• What to produce:
Copy these rows verbatim, starting at the line that contains "Click the map" and ending at the line that contains "click(25, 35)".

• Recorded data:
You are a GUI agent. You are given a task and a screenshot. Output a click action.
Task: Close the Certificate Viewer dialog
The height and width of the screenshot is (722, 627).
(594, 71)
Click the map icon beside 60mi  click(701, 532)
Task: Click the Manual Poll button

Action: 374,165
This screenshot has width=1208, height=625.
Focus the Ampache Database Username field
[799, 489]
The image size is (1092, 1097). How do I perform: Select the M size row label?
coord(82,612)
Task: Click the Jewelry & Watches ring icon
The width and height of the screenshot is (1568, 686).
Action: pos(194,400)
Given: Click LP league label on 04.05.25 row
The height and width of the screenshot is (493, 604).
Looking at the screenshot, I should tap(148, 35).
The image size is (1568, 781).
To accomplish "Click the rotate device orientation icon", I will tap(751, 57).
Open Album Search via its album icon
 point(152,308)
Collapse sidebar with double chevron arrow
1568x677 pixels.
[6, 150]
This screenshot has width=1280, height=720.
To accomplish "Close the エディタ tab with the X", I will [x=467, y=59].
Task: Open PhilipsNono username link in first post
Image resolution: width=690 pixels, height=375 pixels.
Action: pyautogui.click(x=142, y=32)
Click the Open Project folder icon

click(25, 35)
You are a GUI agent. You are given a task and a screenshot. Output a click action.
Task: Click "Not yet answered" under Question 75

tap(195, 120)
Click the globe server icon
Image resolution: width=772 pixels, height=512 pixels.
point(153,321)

• The result:
Click the map icon beside 60mi  click(701, 532)
Task: Click the Manual Poll button

Action: 374,165
This screenshot has width=1208, height=625.
Focus the Ampache Database Username field
[799, 489]
The image size is (1092, 1097). How do I perform: Select the M size row label?
coord(82,612)
Task: Click the Jewelry & Watches ring icon
The width and height of the screenshot is (1568, 686).
Action: pos(194,400)
Given: Click LP league label on 04.05.25 row
The height and width of the screenshot is (493, 604).
Looking at the screenshot, I should tap(148, 35).
The image size is (1568, 781).
To accomplish "Click the rotate device orientation icon", I will tap(751, 57).
Open Album Search via its album icon
 point(152,308)
Collapse sidebar with double chevron arrow
1568x677 pixels.
[6, 150]
This screenshot has width=1280, height=720.
To accomplish "Close the エディタ tab with the X", I will [x=467, y=59].
Task: Open PhilipsNono username link in first post
Image resolution: width=690 pixels, height=375 pixels.
Action: pyautogui.click(x=142, y=32)
Click the Open Project folder icon

click(25, 35)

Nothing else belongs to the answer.